Return all the records, each one exactly as given.
****************************************
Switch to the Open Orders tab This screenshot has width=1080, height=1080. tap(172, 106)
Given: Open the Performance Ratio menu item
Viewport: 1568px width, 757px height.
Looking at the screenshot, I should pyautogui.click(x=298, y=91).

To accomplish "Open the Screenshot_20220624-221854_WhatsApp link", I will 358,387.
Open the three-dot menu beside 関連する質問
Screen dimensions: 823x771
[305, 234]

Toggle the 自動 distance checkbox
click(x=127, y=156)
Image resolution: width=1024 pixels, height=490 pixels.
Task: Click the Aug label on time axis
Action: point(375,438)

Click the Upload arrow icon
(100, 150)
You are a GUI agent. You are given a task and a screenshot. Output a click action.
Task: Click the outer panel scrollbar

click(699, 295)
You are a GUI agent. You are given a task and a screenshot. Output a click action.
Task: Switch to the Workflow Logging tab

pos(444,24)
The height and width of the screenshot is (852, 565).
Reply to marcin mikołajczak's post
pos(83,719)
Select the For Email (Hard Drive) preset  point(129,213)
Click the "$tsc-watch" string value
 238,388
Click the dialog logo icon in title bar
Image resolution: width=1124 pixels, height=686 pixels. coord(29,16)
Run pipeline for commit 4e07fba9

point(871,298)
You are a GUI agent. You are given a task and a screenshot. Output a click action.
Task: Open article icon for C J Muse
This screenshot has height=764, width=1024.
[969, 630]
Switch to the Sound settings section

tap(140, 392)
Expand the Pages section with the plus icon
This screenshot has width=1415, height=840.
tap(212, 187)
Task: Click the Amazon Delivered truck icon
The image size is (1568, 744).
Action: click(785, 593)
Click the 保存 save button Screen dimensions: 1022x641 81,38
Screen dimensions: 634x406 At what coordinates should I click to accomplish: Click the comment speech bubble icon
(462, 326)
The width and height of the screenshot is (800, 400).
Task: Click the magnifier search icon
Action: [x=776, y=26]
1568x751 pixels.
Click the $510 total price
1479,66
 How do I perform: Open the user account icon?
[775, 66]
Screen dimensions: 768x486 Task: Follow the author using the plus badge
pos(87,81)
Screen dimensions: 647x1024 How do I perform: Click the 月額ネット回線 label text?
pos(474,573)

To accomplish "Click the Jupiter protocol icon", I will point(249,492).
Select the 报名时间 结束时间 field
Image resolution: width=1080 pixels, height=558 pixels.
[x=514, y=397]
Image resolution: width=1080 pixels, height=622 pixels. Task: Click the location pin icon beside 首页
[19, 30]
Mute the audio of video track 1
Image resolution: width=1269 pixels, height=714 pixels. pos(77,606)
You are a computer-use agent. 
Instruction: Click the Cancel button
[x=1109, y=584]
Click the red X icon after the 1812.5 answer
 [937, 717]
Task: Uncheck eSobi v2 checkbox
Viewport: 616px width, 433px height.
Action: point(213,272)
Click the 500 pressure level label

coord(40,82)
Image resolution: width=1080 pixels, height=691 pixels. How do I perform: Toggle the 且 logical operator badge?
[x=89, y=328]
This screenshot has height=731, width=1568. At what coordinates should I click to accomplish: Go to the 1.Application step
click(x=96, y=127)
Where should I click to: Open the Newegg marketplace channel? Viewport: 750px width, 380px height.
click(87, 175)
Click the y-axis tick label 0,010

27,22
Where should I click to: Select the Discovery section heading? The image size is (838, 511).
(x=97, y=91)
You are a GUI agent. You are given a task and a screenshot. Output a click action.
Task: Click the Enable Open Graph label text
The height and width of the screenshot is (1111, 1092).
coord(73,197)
****************************************
Your response
Switch to the Open Orders tab This screenshot has width=1080, height=1080. tap(172, 106)
Given: Open the Performance Ratio menu item
Viewport: 1568px width, 757px height.
Looking at the screenshot, I should pyautogui.click(x=298, y=91).

To accomplish "Open the Screenshot_20220624-221854_WhatsApp link", I will 358,387.
Open the three-dot menu beside 関連する質問
Screen dimensions: 823x771
[305, 234]

Toggle the 自動 distance checkbox
click(x=127, y=156)
Image resolution: width=1024 pixels, height=490 pixels.
Task: Click the Aug label on time axis
Action: point(375,438)

Click the Upload arrow icon
(100, 150)
You are a GUI agent. You are given a task and a screenshot. Output a click action.
Task: Click the outer panel scrollbar

click(699, 295)
You are a GUI agent. You are given a task and a screenshot. Output a click action.
Task: Switch to the Workflow Logging tab

pos(444,24)
The height and width of the screenshot is (852, 565).
Reply to marcin mikołajczak's post
pos(83,719)
Select the For Email (Hard Drive) preset  point(129,213)
Click the "$tsc-watch" string value
 238,388
Click the dialog logo icon in title bar
Image resolution: width=1124 pixels, height=686 pixels. coord(29,16)
Run pipeline for commit 4e07fba9

point(871,298)
You are a GUI agent. You are given a task and a screenshot. Output a click action.
Task: Open article icon for C J Muse
This screenshot has height=764, width=1024.
[969, 630]
Switch to the Sound settings section

tap(140, 392)
Expand the Pages section with the plus icon
This screenshot has width=1415, height=840.
tap(212, 187)
Task: Click the Amazon Delivered truck icon
The image size is (1568, 744).
Action: click(785, 593)
Click the 保存 save button Screen dimensions: 1022x641 81,38
Screen dimensions: 634x406 At what coordinates should I click to accomplish: Click the comment speech bubble icon
(462, 326)
The width and height of the screenshot is (800, 400).
Task: Click the magnifier search icon
Action: [x=776, y=26]
1568x751 pixels.
Click the $510 total price
1479,66
 How do I perform: Open the user account icon?
[775, 66]
Screen dimensions: 768x486 Task: Follow the author using the plus badge
pos(87,81)
Screen dimensions: 647x1024 How do I perform: Click the 月額ネット回線 label text?
pos(474,573)

To accomplish "Click the Jupiter protocol icon", I will point(249,492).
Select the 报名时间 结束时间 field
Image resolution: width=1080 pixels, height=558 pixels.
[x=514, y=397]
Image resolution: width=1080 pixels, height=622 pixels. Task: Click the location pin icon beside 首页
[19, 30]
Mute the audio of video track 1
Image resolution: width=1269 pixels, height=714 pixels. pos(77,606)
You are a computer-use agent. 
Instruction: Click the Cancel button
[x=1109, y=584]
Click the red X icon after the 1812.5 answer
 [937, 717]
Task: Uncheck eSobi v2 checkbox
Viewport: 616px width, 433px height.
Action: point(213,272)
Click the 500 pressure level label

coord(40,82)
Image resolution: width=1080 pixels, height=691 pixels. How do I perform: Toggle the 且 logical operator badge?
[x=89, y=328]
This screenshot has height=731, width=1568. At what coordinates should I click to accomplish: Go to the 1.Application step
click(x=96, y=127)
Where should I click to: Open the Newegg marketplace channel? Viewport: 750px width, 380px height.
click(87, 175)
Click the y-axis tick label 0,010

27,22
Where should I click to: Select the Discovery section heading? The image size is (838, 511).
(x=97, y=91)
You are a GUI agent. You are given a task and a screenshot. Output a click action.
Task: Click the Enable Open Graph label text
The height and width of the screenshot is (1111, 1092).
coord(73,197)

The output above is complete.